Los supuestos que habilitan para presentar esta iniciativa son dos: sobre el
“programa y sobre una declaración de política general”. Conscientemente, se
excluye su planteamiento en relación con un proyecto legislativo, de tal modo
que su aprobación implique, como en el pasado, la de este último. No sólo no
se menciona, sino que un voto particular presentado con este fin durante la
elaboración de la Constitución no fue considerado, lo que revela el deseo del
constituyente contrario a esta posibilidad.
Esta privación de efectos legislativos ha sido valorada de distinta forma por los
comentaristas. A nuestro juicio, aunque resta cierta utilidad a la cuestión de
confianza, no deja de ser congruente con otras características del sistema
instaurado, de tal modo que su ausencia no parece resultar preocupante. Por
un lado, es congruente con el celo -a veces excesivo- con que la ley
fundamental protege las competencias legisladoras de las Cortes. Si, al amparo
de los artículos 82 y 86, existen amplias parcelas sustraídas a la legislación
delegada y a los decretos leyes, obligando así a su íntegra y directa aprobación
por las Cortes, no se comprendería que a través del “órdago” de la cuestión de
confianza pudiese forzarse a las mismas a la indiscriminada aprobación de
leyes en la forma propuesta por el Gobierno.
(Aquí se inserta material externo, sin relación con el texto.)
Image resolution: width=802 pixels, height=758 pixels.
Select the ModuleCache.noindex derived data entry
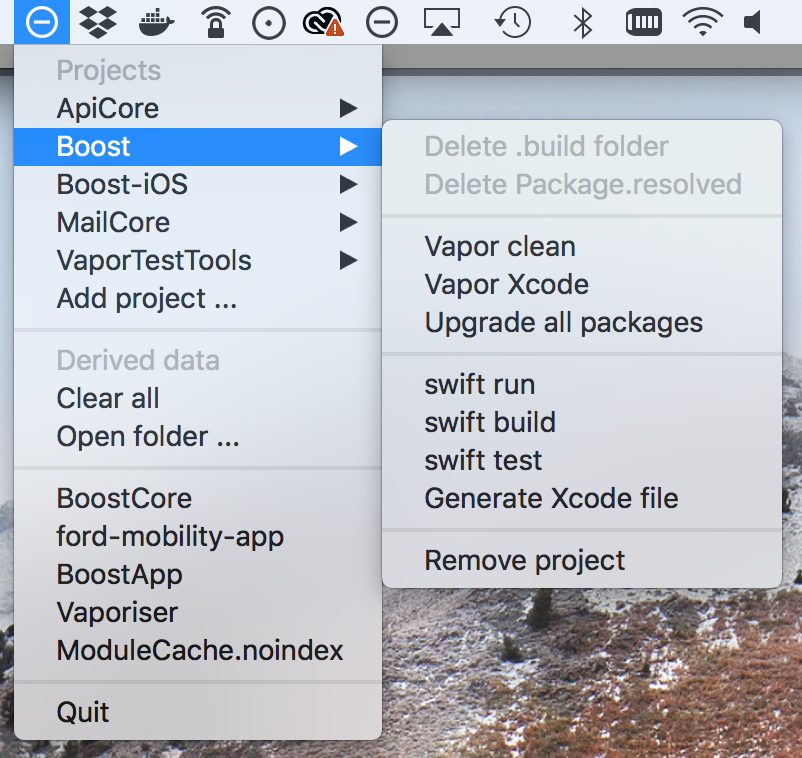coord(200,650)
Por otro lado, y en contraste con
lo anterior, el Gobierno se encuentra suficientemente protegido por la moción
de censura constructiva, por lo que sería excesivo el blindaje adicional de la
cuestión de confianza asociada a leyes.
Se ha señalado por algún sector que otro de los supuestos en que debería
solicitarse la cuestión de confianza es la presentación del programa del
Gobierno por un presidente investido automáticamente al aprobarse una
moción de censura, según los términos del artículo 114.2. Sin embargo, se
trata de una posibilidad que no armoniza muy bien con otras determinaciones
constitucionales. Téngase en cuenta que en este caso se producirían dos
votaciones - la de la moción de censura y la de la cuestión de confianza - lo
que haría muy complicado el procedimiento. Además, a tenor del propio
artículo 114.2, si se adopta una moción de censura el candidato incluído en la
misma “se entenderá investido de la confianza de la Cámara a los efectos
previstos en el artículo 99”, por lo que sería superfluo que se produjese una
segunda votación, amén de desvirtuarse el sentido de aquel artículo.
Por su parte, el artículo 21.4 de la Ley 50/1997, del Gobierno, excluye que el
presidente en funciones pueda someter la cuestión estudiada. Por tanto, sólo el
presidente en plenitud de atribuciones dispone de esta facultad.
No se dice nada, sin duda porque apenas se necesita, sobre las consecuencias
de la aprobación de la cuestión de confianza: el Gobierno se mantiene y sale
del trance más respaldado de lo que podía estar antes.